When the obsessive-compulsive phenomena are mental, observation may reveal no behavioral abnormalities. However, compulsive acts may be observed. feelings of shame, nervousness, or embarrassment may prompt the patient to try limiting these acts to her own private time.

Diagnosis information

For characteristic findings in patients with this condition, see Diagnosing OCD, page 374. Coexisting disorders, such as depression, ADHD, and eating, personality, or anxiety disorders, can make OCD more difficult to diagnose. Although there's no laboratory test that diagnoses OCD, the disorder usually causes severe distress and interferes with a person's normal routine,work, social activities, and relationships.

Treatment of OCD

OCD is tenacious, but improvement occurs in 60% to 70% of patients who obtain treatment. Current treatment usually involves a combination of medication and cognitive behavioral therapy. Other types of psychotherapy may also be helpful.

The most effective medications are selective serotonin reuptake inhibitors, such as fluoxetine (Prozac),paroxetine (Paxil), sertraline (Zoloft), and fluvoxamine (Luvox); and tricyclic antidepressants such as clomipramine (Anafranil).

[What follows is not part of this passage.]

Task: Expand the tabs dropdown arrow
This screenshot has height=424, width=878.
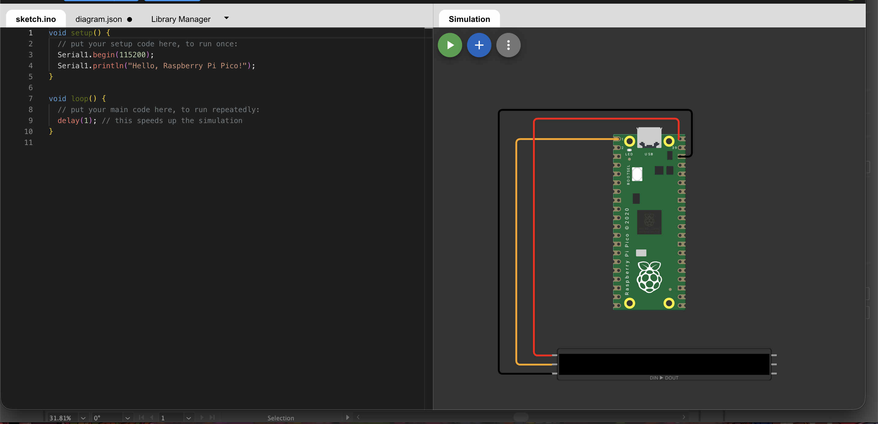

These drugs help decrease the frequency and intensity of the obsessions and compulsions. Improvement usually takes three or more weeks and the patient will have to continue the medication indefinitely.

Behavioral therapies - aversion therapy, thought stopping, thought switching, flooding, implosion therapy, and exposure and response prevention - have also been effective.


Are other illnesses associated with OCD?

People with OCD often have other kinds of anxiety, like phobias (such as fear of spiders or fear of flying) or panic attacks.

People with OCD also may have depression, attention deficit hyperactivity disorder, an eating disorder or a learning disorder such as dyslexia.

Having one or more of these disorders can make diagnosis and treatment more difficult, so it's important to talk to your doctor about any symptoms you have, even if you're embarrassed.


Special considerations and Prevention

  • Approach the patient unhurriedly.
  • Provide an accepting atmosphere; don't appear shocked, amused, or critical of the ritualistic behavior.
  • Keep the patient's physical health in mind. For example, compulsive hand washing may cause skin breakdown; rituals or preoccupations may cause inadequate food and fluid intake and exhaustion. Provide for basic needs, such as rest, nutrition, and grooming, if the patient becomes involved in ritualistic thoughts and behaviors to the point of self-neglect.
  • Let the patient know you're aware of her behavior. For example, you might say, "I noticed you've made your bed three times today; that must be very tiring for you." Help the patient explore feelings associated with the behavior. For example, ask her, "What do you think about while you're performing your chores?"
  • Make reasonable demands and set reasonable limits, explaining their purpose clearly. Avoid creating situations that increase frustration and provoke anger, which may interfere with treatment or may trigger an obsessive or compulsive thought.
  • Explore patterns leading to the behavior or recurring problems.
  • Engage the patient in activities to create positive accomplishments and to raise sell-esteem and confidence.
  • Encourage active diversionary activities, such as whistling or humming a tune, to divert attention from the unwanted thoughts and to promote a pleasurable experience.
  • Help the patient develop new ways to solve problems. and cultivate more effective coping skills by setting limits on unacceptable behavior (for example, by limiting the number of times per day she may indulge in compulsive behavior). Gradually shorten the time allowed. Help her focus on other feelings or problems for the remainder of the time.
  • Identify insight and improved behavior (reduced compulsive behavior and fewer obsessive thoughts). Evaluate behavioral changes by your own observations and the patient's reports.
  • Identify disturbing topics of conversation that reflect underlying anxiety or terror.
  • Help the patient identify progress and set realistic expectations of hersell and others.
  • Work with the patient and other treatment team members to establish behavioral goals and to help the patient tolerate anxiety in pursuing these goals.